Six unnamed suspects have been charged with the theft of 145 artifacts and 50 replicas allegedly stolen from a hidden storage area under Ewart Hall, Old Campus. An investigation has been launched by the Prosecutor’s Office after the AUC administration reported the case to the authorities in March.
Meanwhile, the administration has established its own Investigation Committee to look into the matter, according to a member of the Committee and AUC’s Legal Advisor, Karim Abdel Latif.
“We don’t know if more convicts will turn up [due to the investigation],” he said, adding that not all six defendants, who have been taken into custody, are AUC employees.
Last Tuesday, the administration sent out a press release verifying reports of “what appears to be the theft of antiquities,” yet refrained from any mention of the arrests.
Caravan, AUC
The Caravan’s investigation into the recent theft of antiquities has revealed that in a period spanning several decades AUC faculty and officials collected more than 1,600 artifacts described by Egyptology experts to be ‘of no great significance’ in value.

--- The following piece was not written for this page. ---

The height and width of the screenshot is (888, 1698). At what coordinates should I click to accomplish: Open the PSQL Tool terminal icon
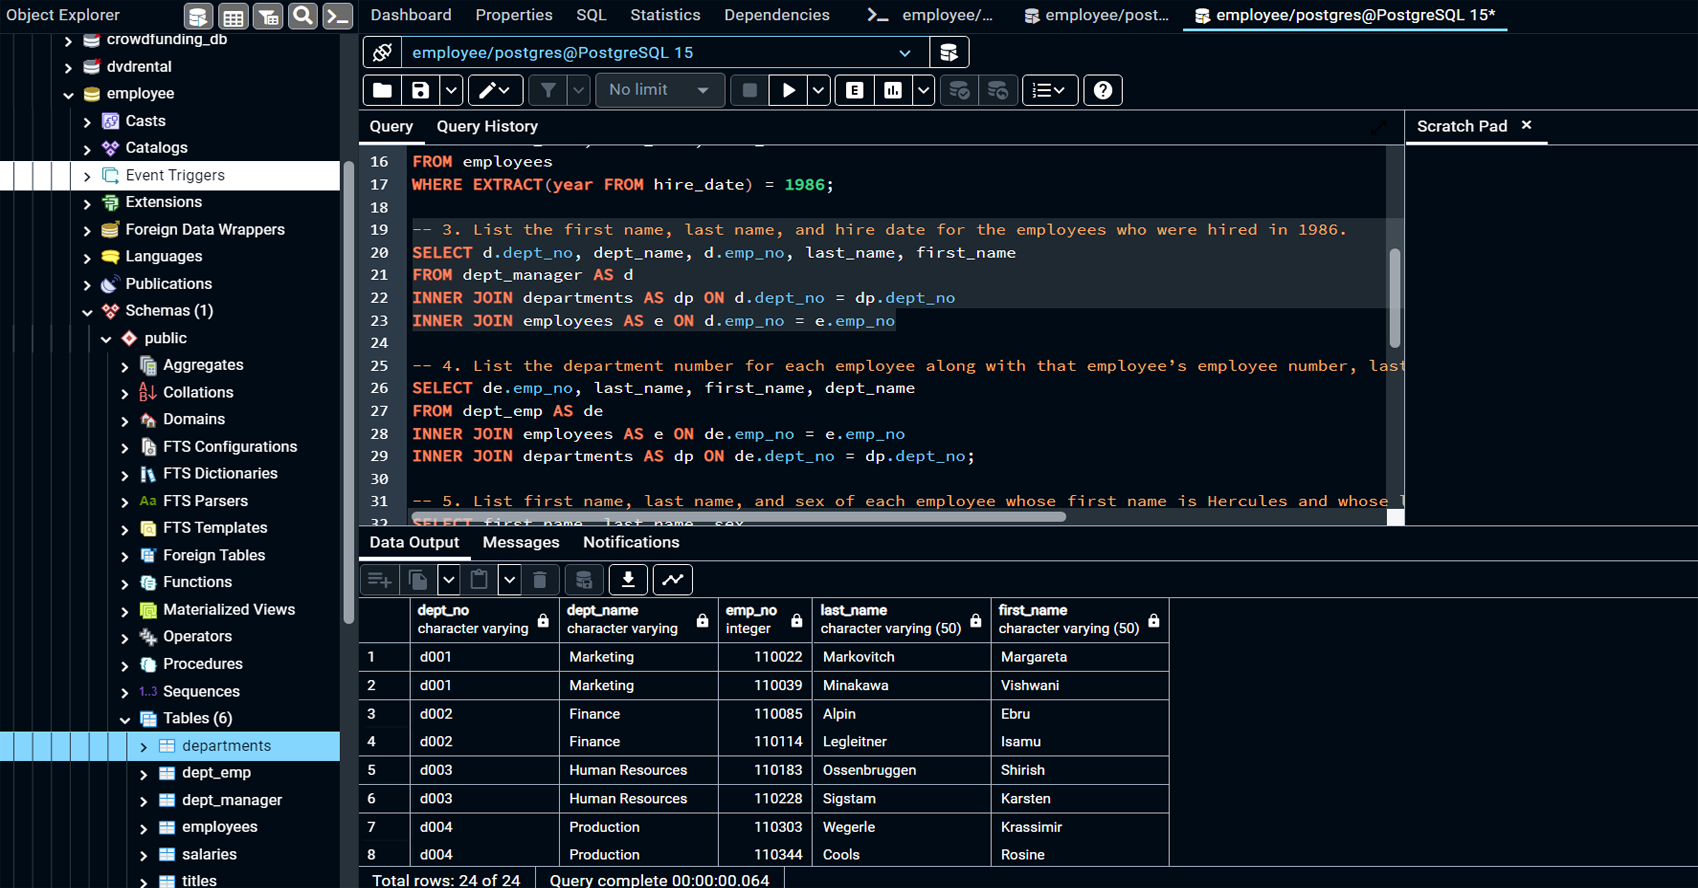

Ironically, the theft of some of these items brought to light the previously unknown cache stored beneath Ewart Hall.
Renowned Egyptologist and professor emeritus Kent R. Weeks told The Caravan that “the objects in Ewart Hall were acquired by then-President Richard Pederson, who for some reason thought it would be nice to have a teaching collection of antiquities on campus.”
Weeks said that all the objects were legally acquired by the university and registered at the Supreme Council of Antiquities (SCA).